## Recorded information
········

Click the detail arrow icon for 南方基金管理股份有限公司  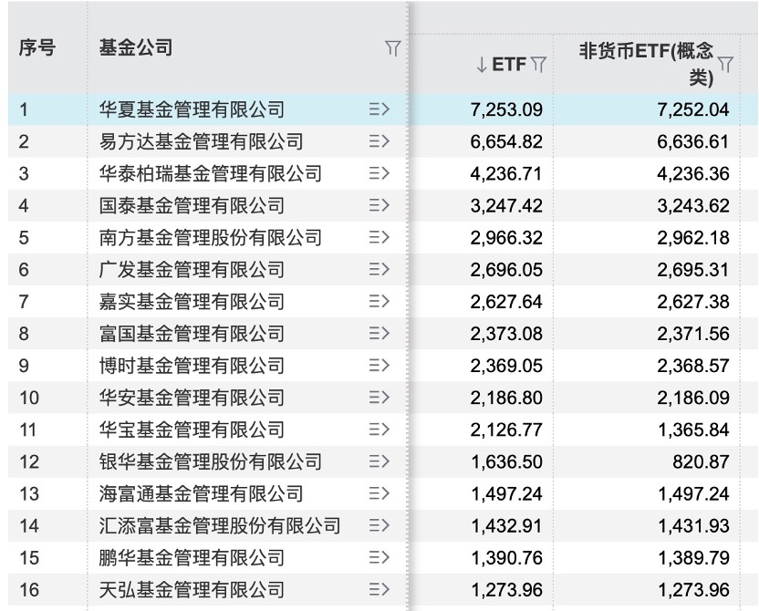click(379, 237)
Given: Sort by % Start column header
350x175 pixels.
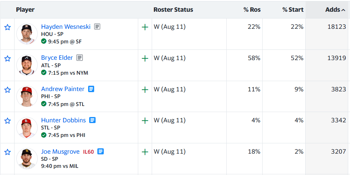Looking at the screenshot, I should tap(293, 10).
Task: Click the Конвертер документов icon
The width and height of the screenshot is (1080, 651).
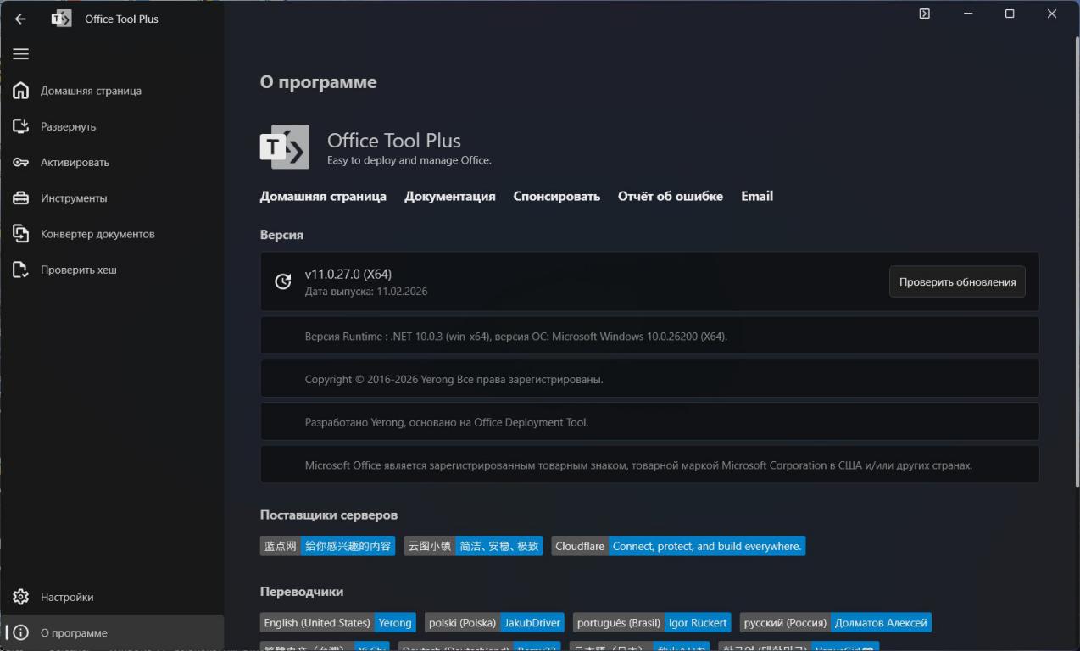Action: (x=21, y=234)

········

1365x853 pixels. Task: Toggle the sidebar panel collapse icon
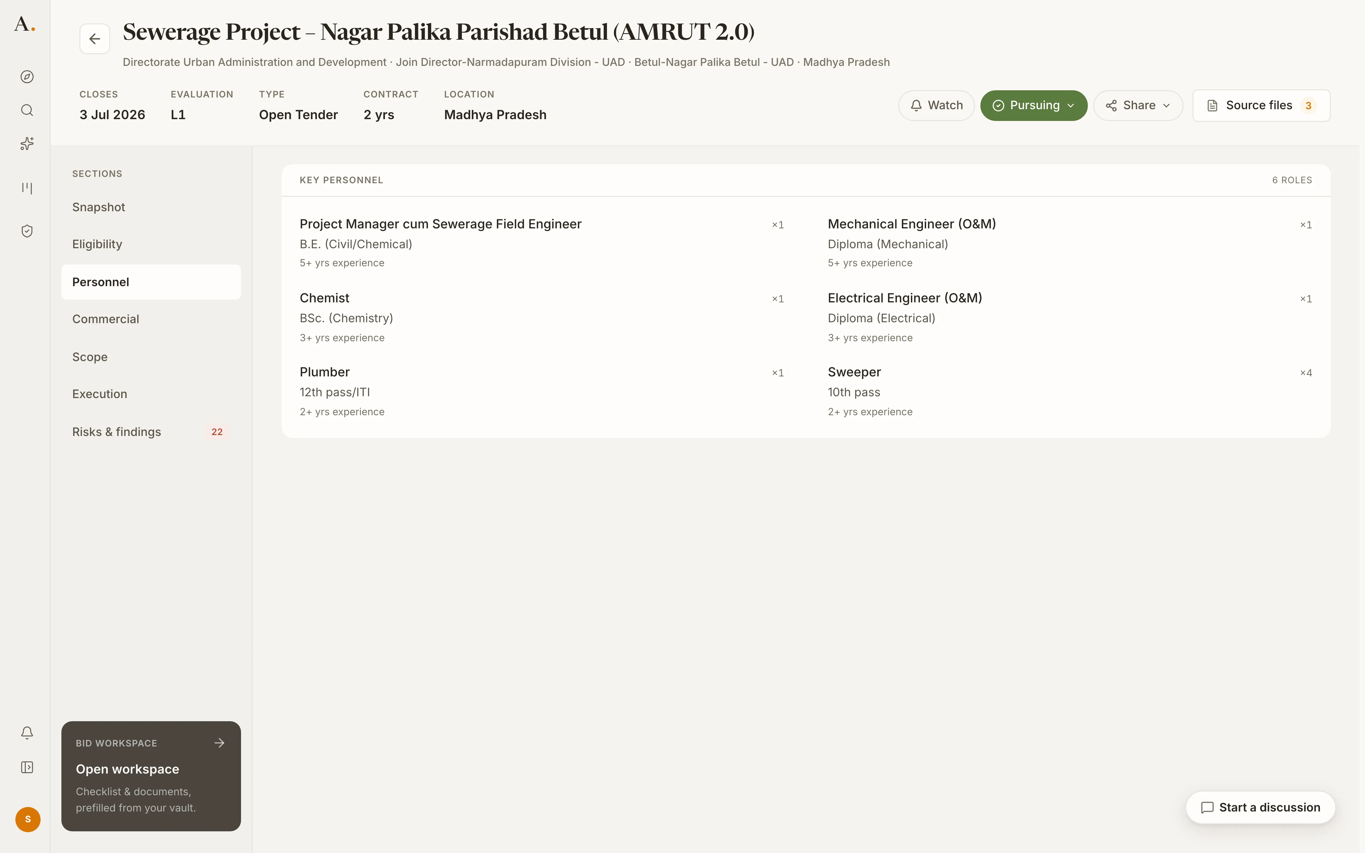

········

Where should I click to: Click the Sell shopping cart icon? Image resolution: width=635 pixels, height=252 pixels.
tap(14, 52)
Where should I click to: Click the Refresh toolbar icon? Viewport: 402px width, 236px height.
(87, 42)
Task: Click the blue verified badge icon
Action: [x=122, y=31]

········

## Stated goal
Can you repeat the items from the line that has "Given: Sort by % Start column header" through the line that has "Action: (x=21, y=234)", changing "Sort by" to "Order by", keeping everything else the same, and leaving out the pictures?

## Exercise answer
Given: Order by % Start column header
350x175 pixels.
Looking at the screenshot, I should tap(293, 10).
Task: Click the Конвертер документов icon
The width and height of the screenshot is (1080, 651).
Action: (x=21, y=234)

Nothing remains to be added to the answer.